Because this study was one of the earlier demonstrations of using single-cell sequencing to analyze primary tumor tissues from biopsies, Ji and his team needed a way to validate their findings—and using scRNA-seq on FL tumors specifically was the key. The team could use Levy's well-established FL flow cytometry assays, which are the gold standard for FL research, according to Ji.
“What we discovered from our single-cell sequencing we could practically validate efficiently using the well-vetted tumors with flow cytometry,” he explained.
It doesn't hurt that the process itself is relatively straightforward. Researchers can get primary tissues from patient biopsies and process them effectively to produce high-quality data.

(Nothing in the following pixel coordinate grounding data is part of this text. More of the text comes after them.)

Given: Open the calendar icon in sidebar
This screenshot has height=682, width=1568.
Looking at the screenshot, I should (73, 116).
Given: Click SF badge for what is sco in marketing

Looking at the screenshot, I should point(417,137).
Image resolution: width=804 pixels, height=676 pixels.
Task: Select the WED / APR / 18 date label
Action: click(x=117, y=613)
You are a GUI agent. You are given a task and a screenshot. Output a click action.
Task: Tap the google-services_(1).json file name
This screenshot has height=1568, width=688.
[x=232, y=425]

Bolstered by such exciting findings, the team is already moving on from this pilot study. They plan to incorporate the technique into Levy's clinical trial testing the feasibility of an “in situ vaccination” that uses immune-enhancing agents designed to trigger a T-cell immune response locally that then attacks cancer throughout the body (Sci Transl Med 2018; doi:10.1126/scitranslmed.aan4488).
“We are doing the same type of analysis on patients before and after they get treated, Ji explained. “The big advantage of that is that we can see the types of changes that occur after these patients have received this vaccination strategy.” And at the resolution of individual cell populations, he added.
“You can understand how the tumor cells are or are not interacting with the immune cells and other components of the cellular microenvironement pre- and post-treatment and make those comparisons.”
Such technology is the next evolutionary step in personalized medicine, Ji believes, as it could lead to vast discoveries about the biological activity of any given immunotherapy. It may even allow clinicians to refine immunotherapy for each patient.
As much information as researchers have at their fingertips today, there is still a lot of unknown biology, he admitted. However, “this type of method provides an opportunity to understand that biology much more discreetly and capture more of the biological complexity. We can begin to see the fundamental alterations within biological pathways with these interventions, particularly when you are studying patients' tumors and the consequences of the therapy afterwards.”
Ji believes these new gene sequencing methods may prove revolutionary for patients in need of immunotherapy—welcome news for thousands of patients with FL facing the challenging treatment road ahead.
Rebecca Hepp is a contributing writer.